No changes have been put forward for Gosport.

There will be 600 parliamentary constituencies covering the UK in future – a reduction of 50. This means that the number of constituencies in England must be reduced from 533 to 501.

The proposals are now out for consultation until December 5.

Sam Hartley, secretary to the commission, said: ‘The proposals mark the first time people get to see what the new map of parliamentary constituencies might look like. But they are just initial thoughts. During the next 12 weeks we want people to take a look and tell us what they like and don’t like about our proposals.

‘Parliament has set us tight rules about reducing the number of constituencies, and making them of more equal size, and we now need the views of people around the country to help us shape constituencies that best reflect local areas. Use our website to tell us what you think, or come along to one of our public events to give us your views in person.’

Visit bce2018.org.uk.

OTHER BOUNDARY CHANGES

CHANGES will be made to reduce the size of constituencies in West Sussex.

Chichester is deemed to be above the total number of constituents allowed for an individual constituency.

Therefore, the Boundary Commission has proposed to transfer the Plaistow ward from the Chichester constituency to Arundel and South Downs

The change would see Chichester being within five per cent of the electoral quota.
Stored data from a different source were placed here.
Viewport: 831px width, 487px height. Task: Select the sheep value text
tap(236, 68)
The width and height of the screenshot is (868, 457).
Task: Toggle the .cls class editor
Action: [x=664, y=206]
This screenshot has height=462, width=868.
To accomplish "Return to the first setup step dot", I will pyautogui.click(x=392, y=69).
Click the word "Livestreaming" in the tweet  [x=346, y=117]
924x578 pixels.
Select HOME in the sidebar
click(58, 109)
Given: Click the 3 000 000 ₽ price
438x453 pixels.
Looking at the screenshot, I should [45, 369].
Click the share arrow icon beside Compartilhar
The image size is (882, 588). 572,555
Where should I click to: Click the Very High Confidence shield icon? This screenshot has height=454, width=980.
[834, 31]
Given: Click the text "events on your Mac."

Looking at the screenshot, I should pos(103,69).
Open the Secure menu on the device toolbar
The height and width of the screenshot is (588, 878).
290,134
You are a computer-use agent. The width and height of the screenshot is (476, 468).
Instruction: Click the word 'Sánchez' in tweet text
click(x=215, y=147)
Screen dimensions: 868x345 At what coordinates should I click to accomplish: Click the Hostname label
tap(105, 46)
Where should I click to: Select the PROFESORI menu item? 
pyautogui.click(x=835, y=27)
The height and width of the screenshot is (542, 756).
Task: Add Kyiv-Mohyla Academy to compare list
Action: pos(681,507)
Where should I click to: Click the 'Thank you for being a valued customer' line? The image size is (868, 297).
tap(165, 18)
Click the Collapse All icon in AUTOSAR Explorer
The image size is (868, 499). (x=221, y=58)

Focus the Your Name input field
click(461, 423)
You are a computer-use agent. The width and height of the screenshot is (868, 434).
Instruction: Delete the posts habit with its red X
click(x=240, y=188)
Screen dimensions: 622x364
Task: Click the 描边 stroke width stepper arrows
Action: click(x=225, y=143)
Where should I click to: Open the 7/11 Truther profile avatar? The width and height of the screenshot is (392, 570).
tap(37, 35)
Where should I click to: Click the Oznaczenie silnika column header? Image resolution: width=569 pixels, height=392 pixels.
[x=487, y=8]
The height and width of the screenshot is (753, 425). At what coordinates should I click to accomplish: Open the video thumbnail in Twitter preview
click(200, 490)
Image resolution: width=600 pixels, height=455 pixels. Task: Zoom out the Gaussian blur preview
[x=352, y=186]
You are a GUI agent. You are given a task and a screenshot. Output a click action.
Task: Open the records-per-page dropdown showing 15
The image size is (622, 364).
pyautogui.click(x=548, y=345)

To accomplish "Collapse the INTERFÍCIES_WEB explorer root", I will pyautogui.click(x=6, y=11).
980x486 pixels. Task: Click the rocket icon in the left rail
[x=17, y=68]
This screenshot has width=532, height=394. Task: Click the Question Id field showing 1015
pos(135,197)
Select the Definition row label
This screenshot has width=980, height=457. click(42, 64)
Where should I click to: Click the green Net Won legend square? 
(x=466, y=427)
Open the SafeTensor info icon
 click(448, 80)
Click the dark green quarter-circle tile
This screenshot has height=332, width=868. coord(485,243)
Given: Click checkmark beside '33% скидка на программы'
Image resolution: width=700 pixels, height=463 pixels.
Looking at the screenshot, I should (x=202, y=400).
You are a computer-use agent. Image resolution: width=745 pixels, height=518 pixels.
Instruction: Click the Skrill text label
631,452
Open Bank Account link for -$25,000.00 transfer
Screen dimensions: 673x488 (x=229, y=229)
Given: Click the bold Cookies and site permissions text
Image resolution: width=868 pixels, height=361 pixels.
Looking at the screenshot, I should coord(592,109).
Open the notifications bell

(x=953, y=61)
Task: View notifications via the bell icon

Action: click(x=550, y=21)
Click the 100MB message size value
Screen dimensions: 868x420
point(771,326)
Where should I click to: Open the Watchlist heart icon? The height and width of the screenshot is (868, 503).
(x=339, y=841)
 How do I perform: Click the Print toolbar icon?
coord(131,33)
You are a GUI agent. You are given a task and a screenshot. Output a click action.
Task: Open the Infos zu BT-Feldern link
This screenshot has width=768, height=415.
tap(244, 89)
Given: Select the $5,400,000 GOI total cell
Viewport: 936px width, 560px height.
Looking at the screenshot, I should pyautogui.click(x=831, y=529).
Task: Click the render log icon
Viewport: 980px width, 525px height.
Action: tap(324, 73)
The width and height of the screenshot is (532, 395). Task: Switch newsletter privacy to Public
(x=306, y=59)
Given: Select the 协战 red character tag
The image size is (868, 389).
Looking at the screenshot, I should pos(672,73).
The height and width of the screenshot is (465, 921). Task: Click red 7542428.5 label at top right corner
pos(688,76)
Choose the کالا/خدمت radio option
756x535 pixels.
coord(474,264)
The number of electors in the Mid-Sussex constituency would also be reduced through the transfer of the Bolney ward of the District of Mid Sussex to the Arundel and South Downs constituency.

However, the Commission says the inclusion of both wards in the Arundel and South Downs constituency results in it being above the 5 per cent limit.

Therefore, the Barnham ward of theDistrict of Arun could be moved into Bognor Regis and Littlehampton.

The Isle of Wight, which is currently served by one MP under one constituency, could be broken up into two separate parliamentary seats. The Commission says they would be named Isle of Wight East and Isle of Wight West.